| WORK REQUIRED |
Look through the entries that follow and return each line that has the string "Collapse".

| EXERCISE INPUT |
"""

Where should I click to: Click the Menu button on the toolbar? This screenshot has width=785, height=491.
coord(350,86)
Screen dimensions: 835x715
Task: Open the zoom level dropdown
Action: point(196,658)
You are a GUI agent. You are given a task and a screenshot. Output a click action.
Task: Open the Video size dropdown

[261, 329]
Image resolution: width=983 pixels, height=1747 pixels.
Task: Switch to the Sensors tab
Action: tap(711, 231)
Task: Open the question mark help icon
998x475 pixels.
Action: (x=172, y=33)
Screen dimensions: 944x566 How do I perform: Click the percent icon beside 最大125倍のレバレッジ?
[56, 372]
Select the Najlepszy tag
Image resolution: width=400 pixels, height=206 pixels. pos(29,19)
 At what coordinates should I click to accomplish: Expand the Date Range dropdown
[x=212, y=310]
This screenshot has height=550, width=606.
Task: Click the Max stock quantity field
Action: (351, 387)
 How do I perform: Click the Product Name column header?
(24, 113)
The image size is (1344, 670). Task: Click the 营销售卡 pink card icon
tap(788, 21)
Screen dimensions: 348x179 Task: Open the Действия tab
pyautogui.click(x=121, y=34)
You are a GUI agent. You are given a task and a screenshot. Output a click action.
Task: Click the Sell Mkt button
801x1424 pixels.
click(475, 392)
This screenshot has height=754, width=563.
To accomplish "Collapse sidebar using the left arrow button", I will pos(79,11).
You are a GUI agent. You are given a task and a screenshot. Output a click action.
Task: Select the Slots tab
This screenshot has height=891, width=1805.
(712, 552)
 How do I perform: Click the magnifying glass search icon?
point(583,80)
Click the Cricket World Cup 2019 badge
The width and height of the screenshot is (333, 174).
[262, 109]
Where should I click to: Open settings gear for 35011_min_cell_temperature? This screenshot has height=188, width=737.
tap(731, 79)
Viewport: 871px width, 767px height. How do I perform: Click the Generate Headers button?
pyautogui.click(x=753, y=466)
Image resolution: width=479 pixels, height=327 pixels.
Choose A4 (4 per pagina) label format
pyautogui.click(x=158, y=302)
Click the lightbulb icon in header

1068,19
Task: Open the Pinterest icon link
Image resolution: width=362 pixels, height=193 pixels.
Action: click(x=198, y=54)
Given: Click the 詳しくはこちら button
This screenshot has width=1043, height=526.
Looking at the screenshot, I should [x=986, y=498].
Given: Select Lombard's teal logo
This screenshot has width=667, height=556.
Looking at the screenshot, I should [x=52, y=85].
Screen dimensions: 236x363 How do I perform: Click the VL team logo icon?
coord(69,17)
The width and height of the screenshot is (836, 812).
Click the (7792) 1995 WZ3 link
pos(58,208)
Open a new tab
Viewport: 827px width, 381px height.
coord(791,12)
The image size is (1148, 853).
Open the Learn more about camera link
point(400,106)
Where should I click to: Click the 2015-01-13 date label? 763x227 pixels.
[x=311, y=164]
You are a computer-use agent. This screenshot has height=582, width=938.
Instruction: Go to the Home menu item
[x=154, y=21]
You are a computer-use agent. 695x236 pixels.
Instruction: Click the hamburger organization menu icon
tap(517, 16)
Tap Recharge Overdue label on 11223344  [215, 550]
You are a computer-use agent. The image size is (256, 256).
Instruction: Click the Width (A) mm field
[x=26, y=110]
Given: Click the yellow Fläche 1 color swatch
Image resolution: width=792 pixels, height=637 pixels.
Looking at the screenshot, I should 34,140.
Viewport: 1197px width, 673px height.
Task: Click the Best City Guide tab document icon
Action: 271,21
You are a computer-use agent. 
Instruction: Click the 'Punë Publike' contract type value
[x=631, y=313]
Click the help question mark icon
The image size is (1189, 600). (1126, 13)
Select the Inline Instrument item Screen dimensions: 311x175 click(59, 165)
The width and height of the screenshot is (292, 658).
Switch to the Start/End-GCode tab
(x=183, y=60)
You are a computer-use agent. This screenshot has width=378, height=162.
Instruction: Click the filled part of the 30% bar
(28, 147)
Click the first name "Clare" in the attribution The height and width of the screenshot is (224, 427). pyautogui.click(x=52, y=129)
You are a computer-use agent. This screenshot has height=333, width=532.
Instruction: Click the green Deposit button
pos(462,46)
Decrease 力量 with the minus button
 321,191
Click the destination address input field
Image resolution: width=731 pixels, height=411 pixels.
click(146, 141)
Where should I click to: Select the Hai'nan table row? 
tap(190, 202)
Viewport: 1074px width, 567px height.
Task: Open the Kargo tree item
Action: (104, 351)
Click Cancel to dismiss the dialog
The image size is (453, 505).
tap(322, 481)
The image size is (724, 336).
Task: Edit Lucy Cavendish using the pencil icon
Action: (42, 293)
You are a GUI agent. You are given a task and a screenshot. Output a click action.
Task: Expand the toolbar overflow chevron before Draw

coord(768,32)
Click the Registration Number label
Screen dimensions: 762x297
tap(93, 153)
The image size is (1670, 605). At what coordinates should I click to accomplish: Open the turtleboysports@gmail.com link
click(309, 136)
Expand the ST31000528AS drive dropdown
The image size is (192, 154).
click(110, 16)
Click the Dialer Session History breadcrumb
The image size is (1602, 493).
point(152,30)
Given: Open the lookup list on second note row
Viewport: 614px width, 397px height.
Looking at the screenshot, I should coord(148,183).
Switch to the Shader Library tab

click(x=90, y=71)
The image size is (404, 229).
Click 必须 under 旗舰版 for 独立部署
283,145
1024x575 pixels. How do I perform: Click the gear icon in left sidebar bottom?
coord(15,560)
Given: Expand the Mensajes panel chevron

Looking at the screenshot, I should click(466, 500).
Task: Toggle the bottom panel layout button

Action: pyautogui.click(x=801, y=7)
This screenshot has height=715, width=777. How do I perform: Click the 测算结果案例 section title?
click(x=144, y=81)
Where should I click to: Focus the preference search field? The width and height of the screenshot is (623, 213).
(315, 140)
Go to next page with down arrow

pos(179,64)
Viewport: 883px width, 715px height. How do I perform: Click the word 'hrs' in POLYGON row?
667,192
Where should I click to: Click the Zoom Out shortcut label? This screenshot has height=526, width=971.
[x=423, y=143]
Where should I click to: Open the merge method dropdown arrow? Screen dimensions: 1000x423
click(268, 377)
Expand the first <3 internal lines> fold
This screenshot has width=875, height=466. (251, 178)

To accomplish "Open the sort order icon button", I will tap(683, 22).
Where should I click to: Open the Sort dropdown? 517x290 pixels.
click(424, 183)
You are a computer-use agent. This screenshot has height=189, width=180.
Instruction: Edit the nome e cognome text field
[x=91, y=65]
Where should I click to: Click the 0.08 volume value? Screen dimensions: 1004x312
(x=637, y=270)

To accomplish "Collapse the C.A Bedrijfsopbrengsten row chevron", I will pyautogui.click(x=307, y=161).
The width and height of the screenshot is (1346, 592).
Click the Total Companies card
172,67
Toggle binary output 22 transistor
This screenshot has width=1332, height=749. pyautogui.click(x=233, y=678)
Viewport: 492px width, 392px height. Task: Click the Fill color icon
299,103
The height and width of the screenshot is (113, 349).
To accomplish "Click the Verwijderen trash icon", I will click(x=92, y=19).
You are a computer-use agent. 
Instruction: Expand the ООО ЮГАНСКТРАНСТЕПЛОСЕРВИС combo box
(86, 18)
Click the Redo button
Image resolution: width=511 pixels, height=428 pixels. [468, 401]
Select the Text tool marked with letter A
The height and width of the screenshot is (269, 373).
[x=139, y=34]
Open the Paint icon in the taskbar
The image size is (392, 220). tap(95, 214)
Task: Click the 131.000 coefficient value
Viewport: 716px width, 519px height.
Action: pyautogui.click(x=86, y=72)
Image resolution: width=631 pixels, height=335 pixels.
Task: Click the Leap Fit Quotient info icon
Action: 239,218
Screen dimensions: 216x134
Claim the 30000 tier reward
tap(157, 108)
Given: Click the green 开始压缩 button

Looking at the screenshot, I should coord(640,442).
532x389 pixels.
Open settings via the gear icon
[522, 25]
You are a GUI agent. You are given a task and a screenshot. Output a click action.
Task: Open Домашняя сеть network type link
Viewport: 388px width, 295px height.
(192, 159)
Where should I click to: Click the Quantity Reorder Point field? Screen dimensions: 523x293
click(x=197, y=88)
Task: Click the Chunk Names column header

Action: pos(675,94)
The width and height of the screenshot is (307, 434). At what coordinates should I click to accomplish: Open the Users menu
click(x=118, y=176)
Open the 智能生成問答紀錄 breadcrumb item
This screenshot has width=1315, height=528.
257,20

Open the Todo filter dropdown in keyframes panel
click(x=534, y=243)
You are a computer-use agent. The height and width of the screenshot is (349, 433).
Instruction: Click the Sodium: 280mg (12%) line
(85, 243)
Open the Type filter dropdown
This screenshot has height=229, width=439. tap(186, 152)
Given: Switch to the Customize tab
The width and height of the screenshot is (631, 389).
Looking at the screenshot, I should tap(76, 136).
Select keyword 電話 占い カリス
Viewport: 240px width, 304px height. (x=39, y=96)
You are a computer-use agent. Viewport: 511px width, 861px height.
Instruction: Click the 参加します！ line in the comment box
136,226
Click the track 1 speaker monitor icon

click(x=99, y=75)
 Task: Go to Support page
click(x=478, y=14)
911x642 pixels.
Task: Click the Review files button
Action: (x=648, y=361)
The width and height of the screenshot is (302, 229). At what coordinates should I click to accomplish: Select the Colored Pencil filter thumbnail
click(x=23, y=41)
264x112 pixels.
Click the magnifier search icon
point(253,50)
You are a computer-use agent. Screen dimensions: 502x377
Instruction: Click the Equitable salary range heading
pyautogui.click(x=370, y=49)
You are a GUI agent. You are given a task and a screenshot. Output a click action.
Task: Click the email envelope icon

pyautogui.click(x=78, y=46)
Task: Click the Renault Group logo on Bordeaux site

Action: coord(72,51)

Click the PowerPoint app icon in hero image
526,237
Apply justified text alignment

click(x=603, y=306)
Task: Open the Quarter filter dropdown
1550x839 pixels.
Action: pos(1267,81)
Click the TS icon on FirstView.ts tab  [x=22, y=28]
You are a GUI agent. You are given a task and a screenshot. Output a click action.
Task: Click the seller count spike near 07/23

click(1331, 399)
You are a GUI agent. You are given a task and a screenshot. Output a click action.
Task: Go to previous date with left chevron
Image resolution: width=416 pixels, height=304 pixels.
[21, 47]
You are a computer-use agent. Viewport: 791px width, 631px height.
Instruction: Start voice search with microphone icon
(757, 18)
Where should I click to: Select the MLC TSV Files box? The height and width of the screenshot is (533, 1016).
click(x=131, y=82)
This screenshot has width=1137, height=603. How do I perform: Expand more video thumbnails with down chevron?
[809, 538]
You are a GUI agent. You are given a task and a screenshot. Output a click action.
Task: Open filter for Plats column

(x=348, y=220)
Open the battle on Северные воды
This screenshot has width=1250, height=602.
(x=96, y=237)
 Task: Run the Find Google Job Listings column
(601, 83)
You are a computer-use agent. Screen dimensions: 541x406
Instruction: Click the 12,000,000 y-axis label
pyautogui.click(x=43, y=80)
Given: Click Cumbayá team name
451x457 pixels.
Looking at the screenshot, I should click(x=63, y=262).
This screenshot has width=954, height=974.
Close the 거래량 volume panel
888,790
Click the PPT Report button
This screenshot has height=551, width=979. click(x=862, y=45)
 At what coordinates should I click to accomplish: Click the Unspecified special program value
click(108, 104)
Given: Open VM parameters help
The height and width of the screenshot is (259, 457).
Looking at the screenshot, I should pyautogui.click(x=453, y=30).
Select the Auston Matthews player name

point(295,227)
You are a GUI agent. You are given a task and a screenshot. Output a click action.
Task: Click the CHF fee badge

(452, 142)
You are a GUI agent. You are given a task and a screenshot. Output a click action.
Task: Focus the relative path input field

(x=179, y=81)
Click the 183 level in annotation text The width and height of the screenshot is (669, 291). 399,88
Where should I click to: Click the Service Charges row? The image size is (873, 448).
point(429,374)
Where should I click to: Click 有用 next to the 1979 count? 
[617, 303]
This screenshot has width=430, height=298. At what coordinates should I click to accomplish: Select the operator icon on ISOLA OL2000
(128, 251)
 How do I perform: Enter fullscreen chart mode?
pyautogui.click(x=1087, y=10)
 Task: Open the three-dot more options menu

"""

| YOUR RESPONSE |
To accomplish "Collapse sidebar using the left arrow button", I will pos(79,11).
To accomplish "Collapse the C.A Bedrijfsopbrengsten row chevron", I will pyautogui.click(x=307, y=161).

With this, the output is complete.